CaSToRC-CyI / ACII2023

Geek Repo:Geek Repo

Github PK Tool:Github PK Tool

ACII2023: Alexithymia Database Instructions

Description

The Alexithymia Database consists of two datasets that include five physiological signals and several digital channels associated with the experiment state. It is designed to provide insights into the emotios of people with alexithymia. This readme file aims to guide users on how to effectively use and understand the datasets.

File Structure

The dataset files are provided in two formats: ACQ files and a comma-separated values (CSV) format file for demographics information.

  • ACQ files: The datasets are stored in ACQ files, which are data graph files created by AcqKnowledge. Each ACQ file represents data for a single participant. These files contain the recorded physiological signals and various digital channels related to the state of the experiment.
  • Demographics CSV file: In addition to the ACQ files, a separate CSV file is available to access demographics information about the participants. This file provides details such as ID, age, gender, group label, etc.

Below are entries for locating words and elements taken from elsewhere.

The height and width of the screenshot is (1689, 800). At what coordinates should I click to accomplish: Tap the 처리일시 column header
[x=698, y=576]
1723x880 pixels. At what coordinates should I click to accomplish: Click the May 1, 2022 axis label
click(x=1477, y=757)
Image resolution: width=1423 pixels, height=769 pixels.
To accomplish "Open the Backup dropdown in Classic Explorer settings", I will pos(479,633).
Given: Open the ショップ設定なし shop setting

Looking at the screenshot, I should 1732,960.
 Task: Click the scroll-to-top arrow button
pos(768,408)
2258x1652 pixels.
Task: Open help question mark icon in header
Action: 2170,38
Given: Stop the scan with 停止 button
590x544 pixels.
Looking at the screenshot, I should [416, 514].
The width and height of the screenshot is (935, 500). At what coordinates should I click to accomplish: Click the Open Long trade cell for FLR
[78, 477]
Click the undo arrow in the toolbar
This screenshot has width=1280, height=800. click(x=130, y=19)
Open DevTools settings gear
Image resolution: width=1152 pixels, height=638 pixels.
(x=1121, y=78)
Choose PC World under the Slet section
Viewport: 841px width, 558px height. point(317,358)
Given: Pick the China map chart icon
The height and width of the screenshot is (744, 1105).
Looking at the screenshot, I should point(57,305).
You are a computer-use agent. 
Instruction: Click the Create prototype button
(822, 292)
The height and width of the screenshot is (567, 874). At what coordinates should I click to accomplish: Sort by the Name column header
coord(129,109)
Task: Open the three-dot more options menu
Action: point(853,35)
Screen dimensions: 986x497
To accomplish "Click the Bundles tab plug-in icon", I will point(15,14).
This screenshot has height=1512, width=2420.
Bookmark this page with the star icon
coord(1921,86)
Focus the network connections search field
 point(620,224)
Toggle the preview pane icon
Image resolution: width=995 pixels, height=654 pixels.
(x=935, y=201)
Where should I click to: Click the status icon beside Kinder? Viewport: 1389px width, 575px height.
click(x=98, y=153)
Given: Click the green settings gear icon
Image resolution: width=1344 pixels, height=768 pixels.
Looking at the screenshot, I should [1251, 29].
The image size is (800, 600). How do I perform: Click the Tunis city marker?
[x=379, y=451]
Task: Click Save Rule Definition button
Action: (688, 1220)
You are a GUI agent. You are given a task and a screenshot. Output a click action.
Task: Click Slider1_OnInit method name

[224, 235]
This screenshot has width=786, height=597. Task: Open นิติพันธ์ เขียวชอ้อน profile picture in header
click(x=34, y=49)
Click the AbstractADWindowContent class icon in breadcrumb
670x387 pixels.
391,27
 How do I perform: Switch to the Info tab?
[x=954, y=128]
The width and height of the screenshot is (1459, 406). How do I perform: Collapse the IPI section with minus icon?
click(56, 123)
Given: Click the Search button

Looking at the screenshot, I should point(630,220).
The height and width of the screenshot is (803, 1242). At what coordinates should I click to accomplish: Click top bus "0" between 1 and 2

It complements the ACQ files by providing additional contextual information about the participants.

Dataset Columns

ACQ files

  1. Channel ECG: Ignore
  2. Channel SCR: Skin conductance response level
  3. Channel ORB: Ignore
  4. Channel COR: Ignore
  5. Channel ZYG: Ignore
  6. Channel Sound: Ignore
  7. Channel phase1: Digital channel indicating first imagery period
  8. Channel Arousal: Digital channel indicating low/high arousal of emotion
  9. Channel Valence1: Ignore
  10. Channel Valence2: Digital channel indicating the presence of negative emotion
  11. Channel Probe ON: Ignore
  12. Channel Tone1: Digital channel indicating shallow depth of processing
  13. Channel Tone2: Digital channel indicating deep depth of processing
  14. Channel phase2: Digital channel indicating second imagery period
  15. Channel ORB Filter: Ignore
  16. Channel COR Filter: Ignore
  17. Channel ZYG Filter: Ignore
  18. Channel ECG BPM: Electrocardiogram
  19. Channel Trial counter: Ignore
  20. Channel ORB Int: Electromyography of orbicularis
  21. Channel COR Int: Electromyography of corrugator
  22. Channel ZYG Int: Electromyography of zygomaticus
  23. Channel ECG R-R: Ignore
  24. Channel Pulse Rate: Ignore

We are interested into specific columns, therefore follow the instructions below to extract only the necessary data.

Digital channels

Emotions

The relationship between arousal and valence can help interpret emotional states in the dataset. Based on the provided mappings, the following associations can be made:

  • When Arousal = 5 and Valence2 = 0, it corresponds to the emotion of Joy.
  • When Arousal = 0 and Valence2 = 0, it corresponds to a Neutral emotional state.
  • When Arousal = 5 and Valence2 = 5, it corresponds to the emotion of Fear.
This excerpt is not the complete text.